The secret of UTM parameters is that the definitions of each parameter aren't real. You can specify any word you want to track there - or even a string of nonsense characters. Using them according to their definition is just a recommended way to organize and keep track of them. You could make a URL that looks like this:

https://exampledomain.com/blog/blog-post-title/?utm_source=we&utm_medium=are&utm_campaign=tracking&utm_term=your&utm_content=activity

…and there would be nothing wrong with it. The only trouble is when you're looking at your analytics later, you might see traffic with the referral source of "we" and wonder what the heck it means. That's the same problem you have with using random parameters like "3kjn22" or what have you; you need to be able to make sense of them later.

You can build your links with UTM parameters manually, but you don't have to. Google provides a tool called the UTM builder, found here, which you can use to do it more easily.

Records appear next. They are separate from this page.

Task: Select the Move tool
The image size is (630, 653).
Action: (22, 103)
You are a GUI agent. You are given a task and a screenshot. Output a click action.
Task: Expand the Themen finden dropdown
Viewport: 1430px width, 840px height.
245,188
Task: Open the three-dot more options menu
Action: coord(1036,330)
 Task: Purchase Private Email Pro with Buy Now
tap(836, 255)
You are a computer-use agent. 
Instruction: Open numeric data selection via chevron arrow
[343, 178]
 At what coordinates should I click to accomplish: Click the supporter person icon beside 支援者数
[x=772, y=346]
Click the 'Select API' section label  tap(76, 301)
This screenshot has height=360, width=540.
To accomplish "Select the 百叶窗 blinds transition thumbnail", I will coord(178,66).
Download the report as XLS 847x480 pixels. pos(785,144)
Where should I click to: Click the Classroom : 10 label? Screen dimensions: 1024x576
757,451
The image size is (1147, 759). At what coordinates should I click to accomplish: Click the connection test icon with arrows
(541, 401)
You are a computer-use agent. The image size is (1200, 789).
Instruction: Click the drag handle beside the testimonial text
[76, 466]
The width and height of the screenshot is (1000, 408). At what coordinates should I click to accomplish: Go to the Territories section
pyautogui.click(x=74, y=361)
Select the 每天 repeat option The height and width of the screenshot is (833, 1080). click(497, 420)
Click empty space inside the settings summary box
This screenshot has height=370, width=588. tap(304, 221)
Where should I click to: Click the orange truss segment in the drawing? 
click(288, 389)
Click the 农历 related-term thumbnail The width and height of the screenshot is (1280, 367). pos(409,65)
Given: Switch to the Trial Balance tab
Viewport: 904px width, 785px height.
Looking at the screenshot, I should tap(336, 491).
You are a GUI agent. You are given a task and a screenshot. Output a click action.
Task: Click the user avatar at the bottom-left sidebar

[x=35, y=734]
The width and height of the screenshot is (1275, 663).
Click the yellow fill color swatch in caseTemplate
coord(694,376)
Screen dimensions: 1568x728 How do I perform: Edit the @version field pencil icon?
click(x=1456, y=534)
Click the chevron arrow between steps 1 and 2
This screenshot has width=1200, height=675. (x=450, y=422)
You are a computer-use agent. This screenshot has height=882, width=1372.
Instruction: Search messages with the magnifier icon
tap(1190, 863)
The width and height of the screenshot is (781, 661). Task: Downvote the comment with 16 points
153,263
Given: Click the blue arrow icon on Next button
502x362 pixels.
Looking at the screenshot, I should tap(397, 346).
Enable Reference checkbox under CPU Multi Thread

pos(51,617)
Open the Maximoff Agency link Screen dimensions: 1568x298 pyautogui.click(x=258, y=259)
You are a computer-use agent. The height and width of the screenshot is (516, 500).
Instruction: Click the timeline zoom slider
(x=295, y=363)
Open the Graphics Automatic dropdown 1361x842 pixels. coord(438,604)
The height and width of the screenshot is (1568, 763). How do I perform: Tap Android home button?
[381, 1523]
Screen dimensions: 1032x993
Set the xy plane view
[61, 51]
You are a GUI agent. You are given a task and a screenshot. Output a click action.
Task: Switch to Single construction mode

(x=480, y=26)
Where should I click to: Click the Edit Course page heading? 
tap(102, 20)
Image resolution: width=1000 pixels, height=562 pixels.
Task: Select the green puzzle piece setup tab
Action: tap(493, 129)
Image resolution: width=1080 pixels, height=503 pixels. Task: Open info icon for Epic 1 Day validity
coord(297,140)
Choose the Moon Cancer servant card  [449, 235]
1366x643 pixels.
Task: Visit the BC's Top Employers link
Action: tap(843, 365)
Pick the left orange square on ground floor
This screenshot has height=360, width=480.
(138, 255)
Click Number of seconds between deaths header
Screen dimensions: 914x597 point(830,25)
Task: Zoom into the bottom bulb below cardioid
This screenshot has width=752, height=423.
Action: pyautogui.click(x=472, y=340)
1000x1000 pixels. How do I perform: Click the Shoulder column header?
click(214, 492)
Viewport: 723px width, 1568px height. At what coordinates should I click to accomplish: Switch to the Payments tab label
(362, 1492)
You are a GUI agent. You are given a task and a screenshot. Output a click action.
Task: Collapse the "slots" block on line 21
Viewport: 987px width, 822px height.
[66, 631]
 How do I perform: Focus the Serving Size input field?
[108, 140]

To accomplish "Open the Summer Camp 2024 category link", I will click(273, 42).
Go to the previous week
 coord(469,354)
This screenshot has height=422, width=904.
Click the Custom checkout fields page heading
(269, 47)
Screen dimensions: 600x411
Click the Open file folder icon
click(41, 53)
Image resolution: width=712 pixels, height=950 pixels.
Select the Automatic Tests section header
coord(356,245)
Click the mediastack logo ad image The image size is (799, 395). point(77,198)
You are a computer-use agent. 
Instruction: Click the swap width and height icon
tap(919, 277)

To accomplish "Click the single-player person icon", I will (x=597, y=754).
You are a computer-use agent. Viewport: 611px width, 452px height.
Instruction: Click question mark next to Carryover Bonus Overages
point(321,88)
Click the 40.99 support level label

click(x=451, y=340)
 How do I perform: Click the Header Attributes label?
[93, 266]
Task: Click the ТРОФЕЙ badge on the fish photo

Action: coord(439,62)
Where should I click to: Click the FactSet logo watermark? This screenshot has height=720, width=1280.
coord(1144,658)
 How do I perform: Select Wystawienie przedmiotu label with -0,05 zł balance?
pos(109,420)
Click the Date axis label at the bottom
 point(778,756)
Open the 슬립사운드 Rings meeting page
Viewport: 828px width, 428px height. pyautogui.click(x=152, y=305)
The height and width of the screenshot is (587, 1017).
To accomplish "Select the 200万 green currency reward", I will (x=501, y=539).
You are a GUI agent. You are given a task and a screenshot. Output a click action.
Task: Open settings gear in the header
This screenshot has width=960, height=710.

You also may have read about Dark Social traffic at some point. I've already mentioned it in part; links sent through Facebook Messenger, for example, have their referral data stripped. Any kind of social sharing that strips referrer data will show as direct traffic. This is just like offline marketing; use UTM parameters and you can track the traffic just fine.

Sharing to Messenger

Oh, and protip: don't use anything vulgar or mean-spirited. UTM parameters are publicly visible and can reflect on you.

Use a custom tracked short link for print advertising. "But James, nobody is going to type in a bunch of UTM crap from a print mailer, I'll never get direct traffic again!" Right. That's where short links come in handy.

You've seen those before too. A short link is a short version of a full link, that passes through a redirect to the full domain. Twitter uses them for everything; instead of twitter.com links, they pass the link through t.co. Services like Bit.ly offer short linking services as well and are commonly used.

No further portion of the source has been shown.